I am just a humble herder, living in service to my caprine queens and benevolent sheep and the land that holds me. I am a third generation smallholder, raised with my hands in the soil, my bare feet in the mud and my bum on a bareback, piebald pony. I once trained to be a herbalist, and then a women’s health and nutrition coach, but the hustle of the wellness sphere wasn’t the life for me. My place is in the fields and fens, the woods, wide open hills and wild places, barefoot and breathing hircine sweat and honeysuckle and bathing in the rain. My husband and I have been small-scale sufficiency farming together now for nearly fifteen years, raising animals and growing medicinal herbs and food gardens.

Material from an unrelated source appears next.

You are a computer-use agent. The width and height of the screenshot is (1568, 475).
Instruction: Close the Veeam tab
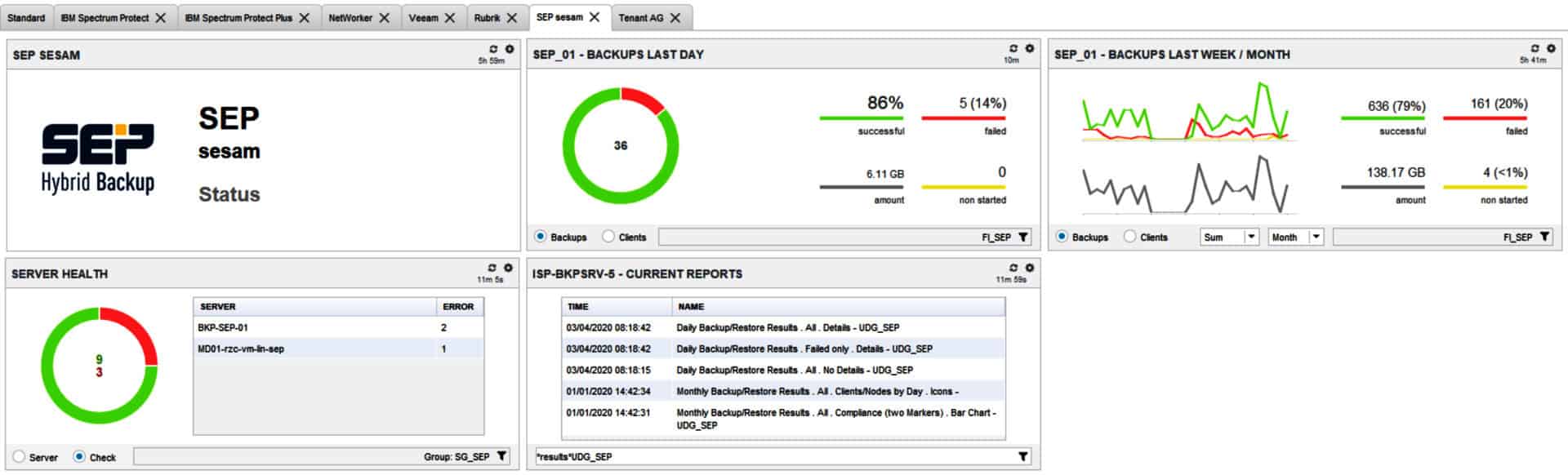tap(450, 18)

I write stories of life and death on the land. On connecting with the source of our sustenance, what it is to be human in coherence with the land and nature. On raising sheep and goats for food and fibre, growing food and medicine, living in accordance with the seasons and cycles of the land. I have lived for the last two years spanning two wild winters and two sweltering summers in a power-less, plumbing-less shepherd’s hut on a rugged, wet and exposed hill in the wild southwest of Ireland, learning from the land, learning to accept what is and trust in the turning of the seasons, re-learning what it is to be human. I tan animal skins with the bark of the willows that grow from this land and it is messy, bloody, raw and real. And I am here for it all. My animals are the soul and sustenance of my farm. I write on all of it—please know that I do not tiptoe around the harder aspects of raising animals for food and the inescapable necessity of death in the order of life.

My words are my art. I write what’s in me to be written and I hope it lands in the hands and hearts of those it speaks to the most. Sometimes I might rant political, and sometimes I may wax poetic on the meaning of it all. Always from my heart, imperfect, whole and human.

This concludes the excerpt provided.